Abstract
Background
Muscle-invasive bladder cancer (MIBC) is an aggressive and heterogeneous malignancy. Tumor-associated macrophages (TAMs) are key infiltrating cell populations in the inflammatory microenvironment of malignant tumors including MIBC. It intrigues us to explore the clinical significance and immunoregulatory role of TAMs infiltration and polarization in MIBC.
Methods
A total of 141 patients with MIBC from Zhongshan Hospital and 391 patients with MIBC from The Cancer Genome Atlas (TCGA) database were included in this study. Moreover, 195 patients who received anti-PD-L1 therapy from the IMvigor210 trial were enrolled. Patients were categorized into three subtypes considering the infiltration level and polarization status of TAMs, denoted as TAMlow (Subtype I), TAMhigh&M2/M1low (Subtype II), and TAMhigh&M2/M1high (Subtype III).
Results
Subtype III suffered inferior prognosis, and Subtype II could benefit more from adjuvant chemotherapy (ACT). Subtype III was featured with increased pro-tumor cells and immunosuppressive cytokines, while Subtype II possessed more immunogenic cells infiltration with activated and tumoricidal properties. Subtype II and Subtype III presented basal/squamous-like characterization and showed additional prognostic merit beyond molecular classification. Subtype I exhibited elevated level of FGFR3 signature, while Subtype II had EGFR signaling activation and immunotherapeutic indication.
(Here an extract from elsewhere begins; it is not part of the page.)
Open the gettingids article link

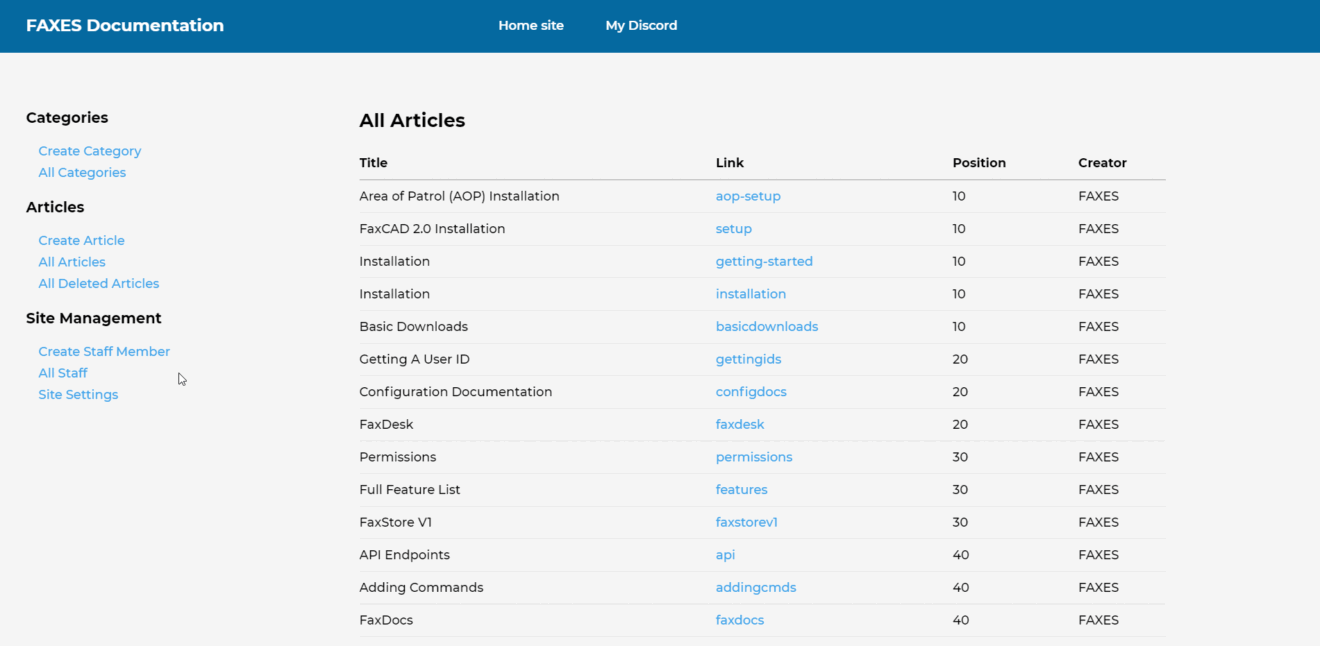coord(748,360)
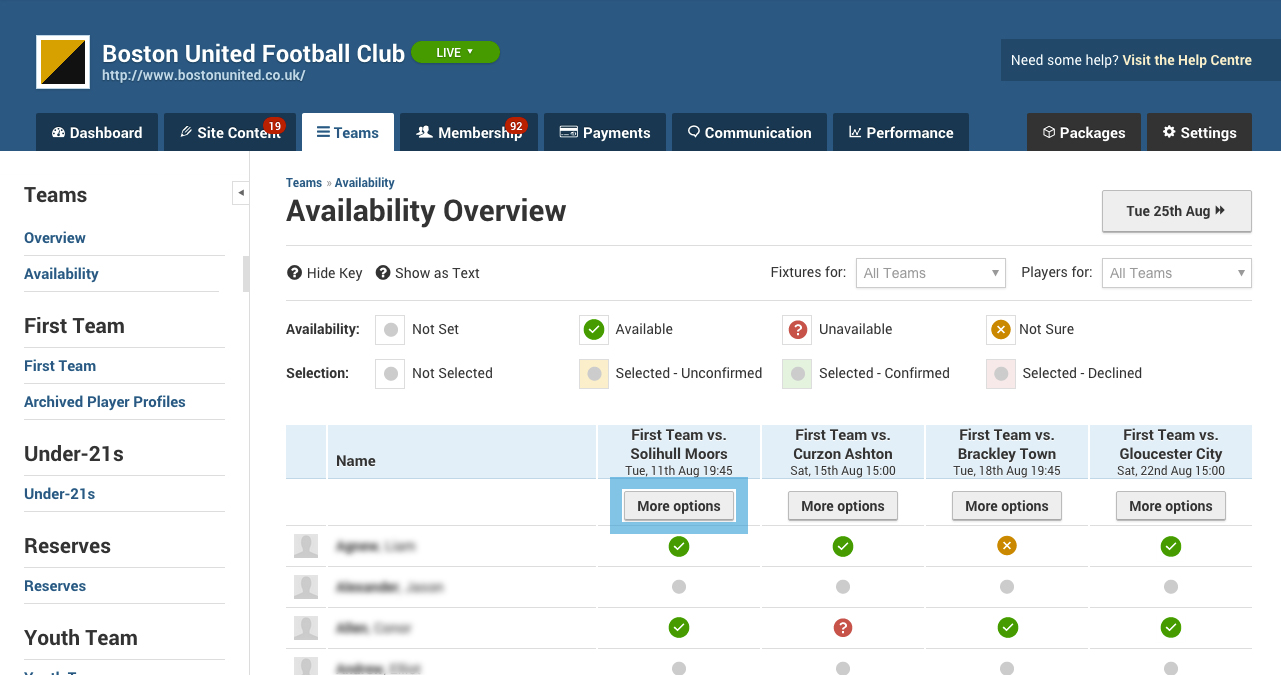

Additionally, Subtype II patients were indeed highly sensitive to PD-L1 blockade therapy in IMvigor210 trial.
Conclusion
The infiltration and polarization status of TAMs shaped distinct immune microenvironment with predictive significance for survival outcome, ACT benefit, and PD-L1 blockade therapy sensitivity in MIBC. Immune classification based on TAMs polarization and infiltration might provide tools to tailor chemotherapy and immunotherapy.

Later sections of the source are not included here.